- Action item:
The exercise asks you to copy every line below in which "agent" appears.

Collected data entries
+-------+
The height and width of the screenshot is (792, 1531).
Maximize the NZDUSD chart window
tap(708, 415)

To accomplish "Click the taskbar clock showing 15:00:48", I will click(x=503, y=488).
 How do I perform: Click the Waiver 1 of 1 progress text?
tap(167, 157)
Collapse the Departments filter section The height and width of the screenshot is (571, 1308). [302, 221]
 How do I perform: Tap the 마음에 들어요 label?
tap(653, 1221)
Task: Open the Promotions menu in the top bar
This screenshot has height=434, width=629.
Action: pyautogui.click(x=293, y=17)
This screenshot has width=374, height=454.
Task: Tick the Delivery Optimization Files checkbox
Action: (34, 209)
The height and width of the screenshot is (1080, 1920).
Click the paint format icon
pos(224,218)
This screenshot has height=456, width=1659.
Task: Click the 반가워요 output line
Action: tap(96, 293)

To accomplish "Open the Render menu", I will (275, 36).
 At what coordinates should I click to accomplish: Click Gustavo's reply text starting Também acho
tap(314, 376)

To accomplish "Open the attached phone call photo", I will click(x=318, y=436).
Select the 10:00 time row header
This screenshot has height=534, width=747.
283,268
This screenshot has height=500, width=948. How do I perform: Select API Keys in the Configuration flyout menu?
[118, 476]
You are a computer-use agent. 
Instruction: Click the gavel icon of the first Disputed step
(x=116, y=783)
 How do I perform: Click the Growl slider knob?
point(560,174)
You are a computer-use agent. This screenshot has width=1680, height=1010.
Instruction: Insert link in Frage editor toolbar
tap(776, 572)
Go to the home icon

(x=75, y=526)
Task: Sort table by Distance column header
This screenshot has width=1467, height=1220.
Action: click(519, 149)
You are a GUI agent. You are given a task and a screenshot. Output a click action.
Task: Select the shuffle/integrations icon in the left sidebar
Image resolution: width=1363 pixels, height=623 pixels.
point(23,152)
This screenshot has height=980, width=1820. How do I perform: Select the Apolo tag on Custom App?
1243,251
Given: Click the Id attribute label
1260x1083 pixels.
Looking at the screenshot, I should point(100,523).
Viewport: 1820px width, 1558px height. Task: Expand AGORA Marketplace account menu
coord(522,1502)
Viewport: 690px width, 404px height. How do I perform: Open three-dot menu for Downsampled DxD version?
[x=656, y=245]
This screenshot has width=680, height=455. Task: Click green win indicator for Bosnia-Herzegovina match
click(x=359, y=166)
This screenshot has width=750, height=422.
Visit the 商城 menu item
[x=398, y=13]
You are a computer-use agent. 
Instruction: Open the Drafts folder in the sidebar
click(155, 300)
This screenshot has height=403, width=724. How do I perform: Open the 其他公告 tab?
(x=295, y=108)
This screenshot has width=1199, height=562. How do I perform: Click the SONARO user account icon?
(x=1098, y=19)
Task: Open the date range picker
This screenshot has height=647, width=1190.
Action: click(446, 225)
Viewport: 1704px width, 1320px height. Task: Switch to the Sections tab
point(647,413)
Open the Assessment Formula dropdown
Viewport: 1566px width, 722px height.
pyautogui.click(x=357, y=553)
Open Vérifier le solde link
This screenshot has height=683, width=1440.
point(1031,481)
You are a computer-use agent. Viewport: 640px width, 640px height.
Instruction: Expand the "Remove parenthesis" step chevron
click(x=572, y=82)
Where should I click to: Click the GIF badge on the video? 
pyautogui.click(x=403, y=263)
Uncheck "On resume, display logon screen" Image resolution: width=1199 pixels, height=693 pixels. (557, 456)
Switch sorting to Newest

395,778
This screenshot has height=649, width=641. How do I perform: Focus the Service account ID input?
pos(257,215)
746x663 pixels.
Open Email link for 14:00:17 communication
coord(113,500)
+-------+
- Result below:
You are a computer-use agent. 
You are a computer-use agent. This screenshot has width=1680, height=1010.
You are a GUI agent. You are given a task and a screenshot. Output a click action.
You are a computer-use agent. 
You are a computer-use agent. Viewport: 640px width, 640px height.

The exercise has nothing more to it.